Varios son los puntos que destacan por su perspicacia: así las cinco fases que toma de la tanatóloga Elisabeth Kübler-Ross, que mostraba las cinco fases que se suceden cuando a alguien se le da la noticia de que padece una enfermedad terminal, estas cinco fases para aplicarlas al caso que nos ocupa: negación, cólera, negociación, depresión…

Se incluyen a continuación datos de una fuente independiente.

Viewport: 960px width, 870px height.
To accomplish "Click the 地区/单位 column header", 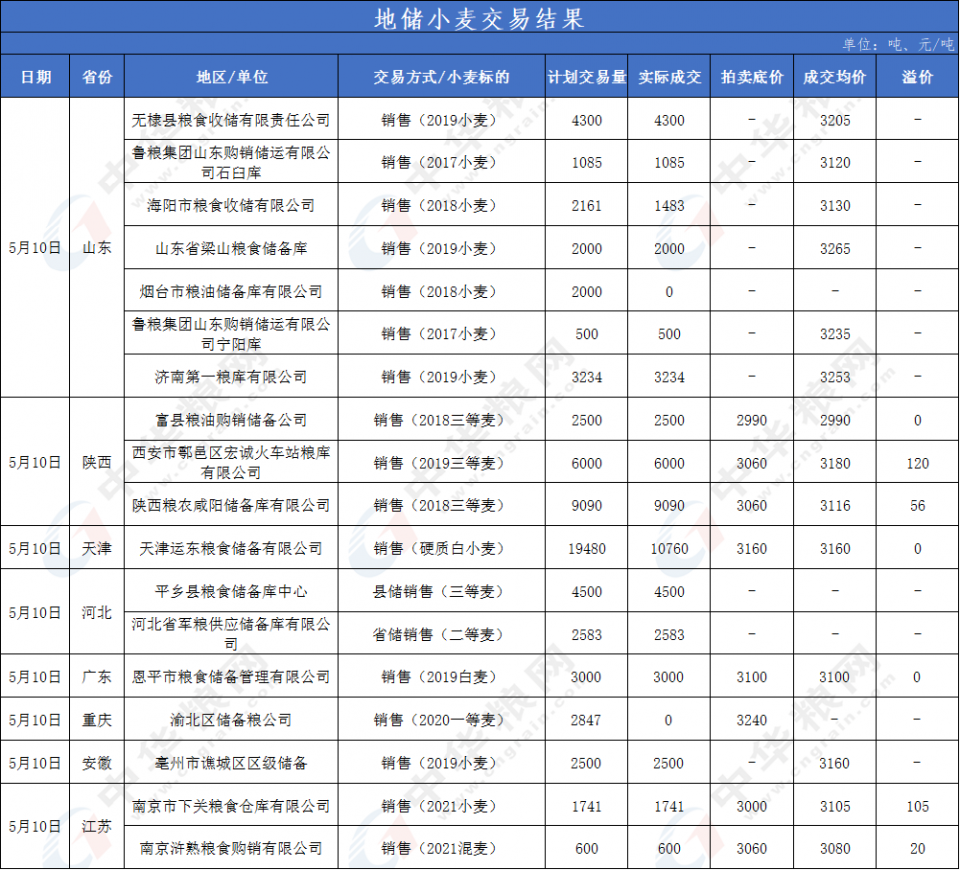I will 231,77.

Ciertas anécdotas personales realmente bien traídas ( papel higiénico incluido), algunos jugosos chistes sobre el pánico y las llamadas desde los medios gubernamentales a no caer en él mientras dan noticias que no pueden producir otra cosa que pánico, porque quienes llaman a la calma están dominados precisamente por el pánico…y algunas reivindicaciones de la antropología de Tolstói ( cuyo eje es la idea de infección), y las luchas de gente como Assange o Snowden, seres necesarios y que sería bueno que fuesen emulados, o los análisis de Bruno Latour ( que plantea esta crisis como ensayo general para el inminente cambio climático), y como no podía ser de otro modo, unas pinceladas de Lacan, aclarando que el super-ego no so supone limitaciones sino impulso del deseo, y hablando de desos , los del esloveno dos : visitar las calles solitarias de Whuhan y resultar contagiado para acabar con la situación de incertidumbre (¡ vaya por dios!)…salpican, algunas de las cuestiones nombradas, otorgando agilidad a las explicaciones y humor, marca de la casa, que tiñe de sutil ligereza la exposición, este libro que se lee veloz y que, no me privo de decir, que an algunas cuestiones da muestra de una atinada lucidez y sagacidad.